* [Prompt]:
Within the entries below, find the portion that opens with the line containing "Task: Click Donald Trump's profile avatar" and closes with the line containing "Go to previous day arrow". Retype that portion exactly and only.

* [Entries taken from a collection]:
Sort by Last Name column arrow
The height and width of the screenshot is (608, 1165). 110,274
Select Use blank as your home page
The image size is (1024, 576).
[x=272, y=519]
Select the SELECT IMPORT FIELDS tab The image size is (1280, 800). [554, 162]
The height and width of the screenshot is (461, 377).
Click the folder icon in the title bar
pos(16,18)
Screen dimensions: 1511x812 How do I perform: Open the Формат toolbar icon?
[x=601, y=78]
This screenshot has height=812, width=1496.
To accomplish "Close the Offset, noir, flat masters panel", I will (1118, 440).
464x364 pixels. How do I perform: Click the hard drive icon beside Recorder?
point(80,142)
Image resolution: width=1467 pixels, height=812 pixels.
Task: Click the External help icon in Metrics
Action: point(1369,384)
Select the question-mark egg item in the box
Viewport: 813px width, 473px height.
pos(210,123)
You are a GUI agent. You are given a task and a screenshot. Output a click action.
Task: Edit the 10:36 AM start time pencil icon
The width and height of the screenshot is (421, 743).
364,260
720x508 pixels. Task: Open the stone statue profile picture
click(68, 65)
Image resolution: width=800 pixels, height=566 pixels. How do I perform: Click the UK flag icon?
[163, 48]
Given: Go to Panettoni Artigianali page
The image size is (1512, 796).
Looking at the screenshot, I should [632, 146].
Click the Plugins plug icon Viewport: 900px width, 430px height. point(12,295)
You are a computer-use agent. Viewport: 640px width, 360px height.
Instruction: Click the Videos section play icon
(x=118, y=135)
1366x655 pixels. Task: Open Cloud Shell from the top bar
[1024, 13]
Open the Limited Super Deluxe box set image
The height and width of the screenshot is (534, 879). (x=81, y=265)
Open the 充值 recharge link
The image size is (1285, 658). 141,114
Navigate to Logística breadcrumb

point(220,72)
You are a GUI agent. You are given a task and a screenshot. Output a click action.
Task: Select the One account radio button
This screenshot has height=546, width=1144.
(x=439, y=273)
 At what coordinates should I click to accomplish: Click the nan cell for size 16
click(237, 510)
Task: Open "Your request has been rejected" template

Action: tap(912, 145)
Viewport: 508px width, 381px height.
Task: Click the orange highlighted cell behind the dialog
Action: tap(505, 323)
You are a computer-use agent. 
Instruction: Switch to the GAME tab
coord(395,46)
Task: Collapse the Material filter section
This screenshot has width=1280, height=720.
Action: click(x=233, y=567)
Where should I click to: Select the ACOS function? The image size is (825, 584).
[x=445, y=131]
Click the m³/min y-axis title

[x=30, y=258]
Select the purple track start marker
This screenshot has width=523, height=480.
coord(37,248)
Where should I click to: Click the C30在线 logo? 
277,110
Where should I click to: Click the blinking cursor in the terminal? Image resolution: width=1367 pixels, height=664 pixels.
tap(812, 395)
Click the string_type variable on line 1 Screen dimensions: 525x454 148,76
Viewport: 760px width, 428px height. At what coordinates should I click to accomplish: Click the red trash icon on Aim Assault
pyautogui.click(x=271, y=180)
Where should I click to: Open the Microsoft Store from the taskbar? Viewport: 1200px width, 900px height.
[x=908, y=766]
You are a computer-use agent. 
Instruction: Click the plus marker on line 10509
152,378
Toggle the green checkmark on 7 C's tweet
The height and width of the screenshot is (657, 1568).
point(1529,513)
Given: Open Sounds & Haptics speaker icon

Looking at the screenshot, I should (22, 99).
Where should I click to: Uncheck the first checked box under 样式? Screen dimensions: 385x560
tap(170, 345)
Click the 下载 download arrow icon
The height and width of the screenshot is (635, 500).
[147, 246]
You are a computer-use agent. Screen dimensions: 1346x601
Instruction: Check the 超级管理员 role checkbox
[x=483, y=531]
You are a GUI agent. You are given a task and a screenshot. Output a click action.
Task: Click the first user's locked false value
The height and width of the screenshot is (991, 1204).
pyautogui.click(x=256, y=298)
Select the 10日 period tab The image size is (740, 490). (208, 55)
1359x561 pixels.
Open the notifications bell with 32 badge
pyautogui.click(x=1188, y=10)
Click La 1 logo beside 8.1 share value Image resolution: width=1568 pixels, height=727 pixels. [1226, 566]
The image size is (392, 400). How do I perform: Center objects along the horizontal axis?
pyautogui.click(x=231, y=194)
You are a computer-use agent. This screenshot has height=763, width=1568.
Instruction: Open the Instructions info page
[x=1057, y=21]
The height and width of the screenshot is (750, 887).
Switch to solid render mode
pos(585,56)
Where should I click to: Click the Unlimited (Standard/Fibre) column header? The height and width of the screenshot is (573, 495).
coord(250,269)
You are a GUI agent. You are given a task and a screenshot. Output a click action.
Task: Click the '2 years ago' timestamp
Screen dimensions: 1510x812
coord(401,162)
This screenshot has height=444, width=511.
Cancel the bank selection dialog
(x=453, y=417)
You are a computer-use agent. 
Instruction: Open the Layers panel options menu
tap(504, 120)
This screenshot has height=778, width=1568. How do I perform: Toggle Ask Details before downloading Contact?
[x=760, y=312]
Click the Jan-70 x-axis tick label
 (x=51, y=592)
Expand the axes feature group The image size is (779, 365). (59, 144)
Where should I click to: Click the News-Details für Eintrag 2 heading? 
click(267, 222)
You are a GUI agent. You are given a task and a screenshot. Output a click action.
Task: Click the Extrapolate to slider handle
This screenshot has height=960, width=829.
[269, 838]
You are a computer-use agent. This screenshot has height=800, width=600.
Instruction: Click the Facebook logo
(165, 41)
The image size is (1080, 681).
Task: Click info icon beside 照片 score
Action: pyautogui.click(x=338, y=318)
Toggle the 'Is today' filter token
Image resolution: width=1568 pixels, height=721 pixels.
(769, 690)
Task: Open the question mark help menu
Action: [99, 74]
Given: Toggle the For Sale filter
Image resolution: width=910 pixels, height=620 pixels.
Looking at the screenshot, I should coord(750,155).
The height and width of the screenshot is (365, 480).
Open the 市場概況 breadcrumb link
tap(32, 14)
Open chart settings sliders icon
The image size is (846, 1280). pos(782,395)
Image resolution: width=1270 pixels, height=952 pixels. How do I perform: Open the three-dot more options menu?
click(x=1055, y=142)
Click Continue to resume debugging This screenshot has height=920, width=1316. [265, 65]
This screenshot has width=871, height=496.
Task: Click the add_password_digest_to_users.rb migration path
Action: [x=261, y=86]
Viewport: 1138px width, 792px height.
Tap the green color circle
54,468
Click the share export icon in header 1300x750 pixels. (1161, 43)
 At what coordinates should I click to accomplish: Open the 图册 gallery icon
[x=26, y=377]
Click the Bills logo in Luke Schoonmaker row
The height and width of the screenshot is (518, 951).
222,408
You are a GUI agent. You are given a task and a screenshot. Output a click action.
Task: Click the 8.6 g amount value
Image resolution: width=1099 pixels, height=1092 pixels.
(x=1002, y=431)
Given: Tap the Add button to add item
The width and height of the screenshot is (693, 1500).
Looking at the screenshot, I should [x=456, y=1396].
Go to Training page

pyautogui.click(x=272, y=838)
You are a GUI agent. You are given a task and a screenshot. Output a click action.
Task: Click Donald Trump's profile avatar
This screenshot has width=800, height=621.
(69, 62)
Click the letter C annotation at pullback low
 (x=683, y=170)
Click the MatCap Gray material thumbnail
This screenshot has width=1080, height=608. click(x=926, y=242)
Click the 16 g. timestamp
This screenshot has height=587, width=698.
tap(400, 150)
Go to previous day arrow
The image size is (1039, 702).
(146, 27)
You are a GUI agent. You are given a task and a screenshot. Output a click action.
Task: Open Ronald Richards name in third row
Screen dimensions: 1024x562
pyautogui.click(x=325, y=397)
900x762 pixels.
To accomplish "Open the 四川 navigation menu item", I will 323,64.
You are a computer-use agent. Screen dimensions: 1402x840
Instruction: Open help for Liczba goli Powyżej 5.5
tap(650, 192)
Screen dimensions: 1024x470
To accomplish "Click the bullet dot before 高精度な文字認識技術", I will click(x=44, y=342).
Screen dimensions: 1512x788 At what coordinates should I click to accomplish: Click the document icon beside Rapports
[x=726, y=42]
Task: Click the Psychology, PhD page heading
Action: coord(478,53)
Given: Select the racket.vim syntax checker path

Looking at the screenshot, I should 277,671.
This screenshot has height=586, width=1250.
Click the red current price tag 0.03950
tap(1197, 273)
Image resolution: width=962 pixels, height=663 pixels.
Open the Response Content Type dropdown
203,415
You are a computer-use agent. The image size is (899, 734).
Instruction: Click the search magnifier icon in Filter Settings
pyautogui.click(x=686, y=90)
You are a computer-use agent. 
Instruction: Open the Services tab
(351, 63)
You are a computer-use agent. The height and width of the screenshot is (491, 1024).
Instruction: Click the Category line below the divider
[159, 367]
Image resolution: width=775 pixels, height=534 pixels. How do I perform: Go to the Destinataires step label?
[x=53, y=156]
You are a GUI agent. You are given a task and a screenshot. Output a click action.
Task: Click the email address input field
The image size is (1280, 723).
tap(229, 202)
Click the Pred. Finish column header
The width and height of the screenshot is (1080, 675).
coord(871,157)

* [Output]:
Task: Click Donald Trump's profile avatar
This screenshot has width=800, height=621.
(69, 62)
Click the letter C annotation at pullback low
 (x=683, y=170)
Click the MatCap Gray material thumbnail
This screenshot has width=1080, height=608. click(x=926, y=242)
Click the 16 g. timestamp
This screenshot has height=587, width=698.
tap(400, 150)
Go to previous day arrow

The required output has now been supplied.